Woolworths, one of Australia’s largest supermarket chains, has announced profits of $907 million in its half-yearly results. This comes amid rising inflation and a significant increase in grocery prices for customers. Woolworths CEO Brad Banducci attributed the positive results to improving the customer shopping experience, restoring operating rhythm, and a reduction in COVID costs compared to the prior year.

“Despite continued supply chain challenges during the half, most customer metrics improved. Cost-of-living pressures are being felt by our customers due to industry-wide inflation, and helping all our customers get their Woolies worth remains our number one priority,” Banducci said.

The total sales for Woolworths Group, which includes supermarkets, Metro stores, and Big W, was $33.2 billion for the first half of the 2022/23 financial year, up 4% from the previous year. Total profits were up by 14% to $907 million, which was $291 million more than Coles’ total profits in their half-yearly results.

Customers at both Woolworths and Coles have been affected by price increases, with food inflation rising by 7.7% on average in the second quarter. Woolworths reported that long-life prices saw the most significant rises, while some fruit and vegetable prices moderated as supply improved. Inflation in fresh produce was driven by commodity price increases in poultry and dairy products.

Woolworths acknowledged that the next six to 12 months would present a challenging economic environment, and cost-of-living pressures would continue.
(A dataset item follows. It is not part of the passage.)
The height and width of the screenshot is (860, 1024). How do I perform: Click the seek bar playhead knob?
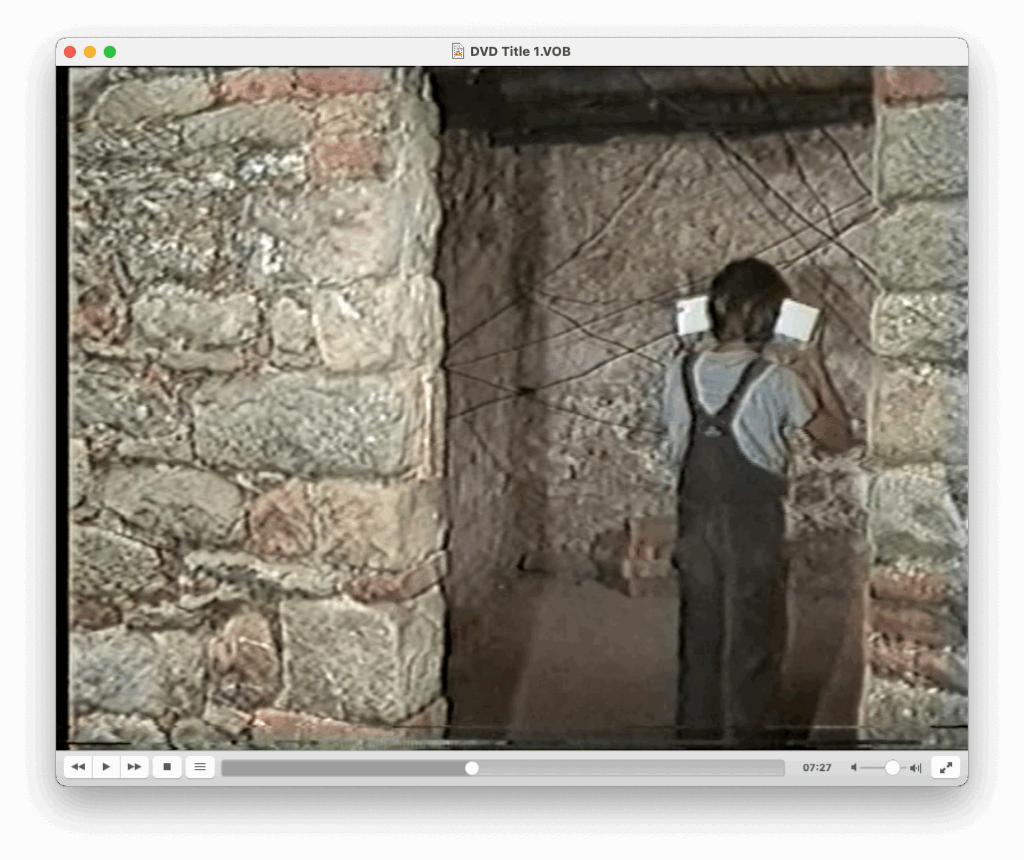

However, the company has promised to continue delivering affordable prices to customers. Despite the inflationary rises in grocery costs, Woolworths recorded $24.4 billion in Australian food sales.

The rise in grocery prices amid inflationary pressures is a cause for concern for many Australian households. However, as Banducci noted, Woolworths’ focus on improving the customer shopping experience and delivering affordable prices will help to mitigate some of these pressures.